Data extracts section start

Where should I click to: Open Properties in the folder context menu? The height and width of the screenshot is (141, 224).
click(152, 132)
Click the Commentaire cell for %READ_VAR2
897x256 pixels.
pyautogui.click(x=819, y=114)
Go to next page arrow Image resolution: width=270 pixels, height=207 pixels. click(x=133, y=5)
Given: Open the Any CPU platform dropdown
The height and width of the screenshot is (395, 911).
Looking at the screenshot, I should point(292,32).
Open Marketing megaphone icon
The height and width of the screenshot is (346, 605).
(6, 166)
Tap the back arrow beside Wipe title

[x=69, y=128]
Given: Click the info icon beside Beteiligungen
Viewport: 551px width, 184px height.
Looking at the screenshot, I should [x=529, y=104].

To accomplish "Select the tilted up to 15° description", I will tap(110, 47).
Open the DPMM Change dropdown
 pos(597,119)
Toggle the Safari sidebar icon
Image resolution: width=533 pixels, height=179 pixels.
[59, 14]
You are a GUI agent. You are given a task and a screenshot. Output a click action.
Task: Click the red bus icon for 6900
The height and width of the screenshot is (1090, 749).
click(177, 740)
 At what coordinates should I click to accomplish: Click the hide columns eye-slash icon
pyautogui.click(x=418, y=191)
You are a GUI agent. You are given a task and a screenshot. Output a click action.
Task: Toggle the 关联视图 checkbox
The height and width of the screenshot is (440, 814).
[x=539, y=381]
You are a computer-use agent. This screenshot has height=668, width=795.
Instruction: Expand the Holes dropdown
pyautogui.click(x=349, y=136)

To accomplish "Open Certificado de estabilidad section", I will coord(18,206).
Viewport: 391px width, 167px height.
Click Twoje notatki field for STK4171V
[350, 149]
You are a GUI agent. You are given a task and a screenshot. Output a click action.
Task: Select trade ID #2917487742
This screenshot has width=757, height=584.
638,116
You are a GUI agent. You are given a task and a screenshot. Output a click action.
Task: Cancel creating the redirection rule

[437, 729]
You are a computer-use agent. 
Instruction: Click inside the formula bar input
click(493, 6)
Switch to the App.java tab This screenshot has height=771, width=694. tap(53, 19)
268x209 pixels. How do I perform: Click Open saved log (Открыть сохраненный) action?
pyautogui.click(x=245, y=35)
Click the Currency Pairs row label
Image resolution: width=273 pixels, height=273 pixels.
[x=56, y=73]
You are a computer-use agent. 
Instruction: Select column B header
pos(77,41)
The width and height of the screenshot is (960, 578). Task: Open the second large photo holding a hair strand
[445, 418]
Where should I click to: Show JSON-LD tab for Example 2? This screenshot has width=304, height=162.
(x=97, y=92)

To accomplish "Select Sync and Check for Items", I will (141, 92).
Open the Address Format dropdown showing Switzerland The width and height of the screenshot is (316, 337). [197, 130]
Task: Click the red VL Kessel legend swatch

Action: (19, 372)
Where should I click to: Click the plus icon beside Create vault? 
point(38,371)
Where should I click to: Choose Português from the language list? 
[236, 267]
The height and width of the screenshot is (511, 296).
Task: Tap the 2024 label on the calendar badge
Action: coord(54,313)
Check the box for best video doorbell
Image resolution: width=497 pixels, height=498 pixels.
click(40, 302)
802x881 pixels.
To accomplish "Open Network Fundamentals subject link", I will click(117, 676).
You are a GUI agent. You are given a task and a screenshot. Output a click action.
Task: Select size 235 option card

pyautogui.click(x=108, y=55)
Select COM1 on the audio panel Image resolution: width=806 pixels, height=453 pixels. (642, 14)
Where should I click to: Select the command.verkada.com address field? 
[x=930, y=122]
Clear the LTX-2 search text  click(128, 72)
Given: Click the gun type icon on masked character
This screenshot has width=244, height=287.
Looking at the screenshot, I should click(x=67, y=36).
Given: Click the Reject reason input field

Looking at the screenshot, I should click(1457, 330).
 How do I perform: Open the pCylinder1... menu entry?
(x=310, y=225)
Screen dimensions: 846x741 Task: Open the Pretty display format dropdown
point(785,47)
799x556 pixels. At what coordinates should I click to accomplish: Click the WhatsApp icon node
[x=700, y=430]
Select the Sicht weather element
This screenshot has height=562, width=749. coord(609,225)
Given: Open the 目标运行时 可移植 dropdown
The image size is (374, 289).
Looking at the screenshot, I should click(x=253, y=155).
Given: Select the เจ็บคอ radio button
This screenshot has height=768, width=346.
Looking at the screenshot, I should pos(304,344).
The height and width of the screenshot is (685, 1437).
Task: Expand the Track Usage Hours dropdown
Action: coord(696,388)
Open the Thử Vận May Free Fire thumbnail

Data extracts section end

The problem
Every record above is to be copied out exactly.

Response to the task
Where should I click to: Open Properties in the folder context menu? The height and width of the screenshot is (141, 224).
click(152, 132)
Click the Commentaire cell for %READ_VAR2
897x256 pixels.
pyautogui.click(x=819, y=114)
Go to next page arrow Image resolution: width=270 pixels, height=207 pixels. click(x=133, y=5)
Given: Open the Any CPU platform dropdown
The height and width of the screenshot is (395, 911).
Looking at the screenshot, I should point(292,32).
Open Marketing megaphone icon
The height and width of the screenshot is (346, 605).
(6, 166)
Tap the back arrow beside Wipe title

[x=69, y=128]
Given: Click the info icon beside Beteiligungen
Viewport: 551px width, 184px height.
Looking at the screenshot, I should [x=529, y=104].

To accomplish "Select the tilted up to 15° description", I will tap(110, 47).
Open the DPMM Change dropdown
 pos(597,119)
Toggle the Safari sidebar icon
Image resolution: width=533 pixels, height=179 pixels.
[59, 14]
You are a GUI agent. You are given a task and a screenshot. Output a click action.
Task: Click the red bus icon for 6900
The height and width of the screenshot is (1090, 749).
click(177, 740)
 At what coordinates should I click to accomplish: Click the hide columns eye-slash icon
pyautogui.click(x=418, y=191)
You are a GUI agent. You are given a task and a screenshot. Output a click action.
Task: Toggle the 关联视图 checkbox
The height and width of the screenshot is (440, 814).
[x=539, y=381]
You are a computer-use agent. This screenshot has height=668, width=795.
Instruction: Expand the Holes dropdown
pyautogui.click(x=349, y=136)

To accomplish "Open Certificado de estabilidad section", I will coord(18,206).
Viewport: 391px width, 167px height.
Click Twoje notatki field for STK4171V
[350, 149]
You are a GUI agent. You are given a task and a screenshot. Output a click action.
Task: Select trade ID #2917487742
This screenshot has width=757, height=584.
638,116
You are a GUI agent. You are given a task and a screenshot. Output a click action.
Task: Cancel creating the redirection rule

[437, 729]
You are a computer-use agent. 
Instruction: Click inside the formula bar input
click(493, 6)
Switch to the App.java tab This screenshot has height=771, width=694. tap(53, 19)
268x209 pixels. How do I perform: Click Open saved log (Открыть сохраненный) action?
pyautogui.click(x=245, y=35)
Click the Currency Pairs row label
Image resolution: width=273 pixels, height=273 pixels.
[x=56, y=73]
You are a computer-use agent. 
Instruction: Select column B header
pos(77,41)
The width and height of the screenshot is (960, 578). Task: Open the second large photo holding a hair strand
[445, 418]
Where should I click to: Show JSON-LD tab for Example 2? This screenshot has width=304, height=162.
(x=97, y=92)

To accomplish "Select Sync and Check for Items", I will (141, 92).
Open the Address Format dropdown showing Switzerland The width and height of the screenshot is (316, 337). [197, 130]
Task: Click the red VL Kessel legend swatch

Action: (19, 372)
Where should I click to: Click the plus icon beside Create vault? 
point(38,371)
Where should I click to: Choose Português from the language list? 
[236, 267]
The height and width of the screenshot is (511, 296).
Task: Tap the 2024 label on the calendar badge
Action: coord(54,313)
Check the box for best video doorbell
Image resolution: width=497 pixels, height=498 pixels.
click(40, 302)
802x881 pixels.
To accomplish "Open Network Fundamentals subject link", I will click(117, 676).
You are a GUI agent. You are given a task and a screenshot. Output a click action.
Task: Select size 235 option card

pyautogui.click(x=108, y=55)
Select COM1 on the audio panel Image resolution: width=806 pixels, height=453 pixels. (642, 14)
Where should I click to: Select the command.verkada.com address field? 
[x=930, y=122]
Clear the LTX-2 search text  click(128, 72)
Given: Click the gun type icon on masked character
This screenshot has width=244, height=287.
Looking at the screenshot, I should click(x=67, y=36).
Given: Click the Reject reason input field

Looking at the screenshot, I should click(1457, 330).
 How do I perform: Open the pCylinder1... menu entry?
(x=310, y=225)
Screen dimensions: 846x741 Task: Open the Pretty display format dropdown
point(785,47)
799x556 pixels. At what coordinates should I click to accomplish: Click the WhatsApp icon node
[x=700, y=430]
Select the Sicht weather element
This screenshot has height=562, width=749. coord(609,225)
Given: Open the 目标运行时 可移植 dropdown
The image size is (374, 289).
Looking at the screenshot, I should click(x=253, y=155).
Given: Select the เจ็บคอ radio button
This screenshot has height=768, width=346.
Looking at the screenshot, I should pos(304,344).
The height and width of the screenshot is (685, 1437).
Task: Expand the Track Usage Hours dropdown
Action: coord(696,388)
Open the Thử Vận May Free Fire thumbnail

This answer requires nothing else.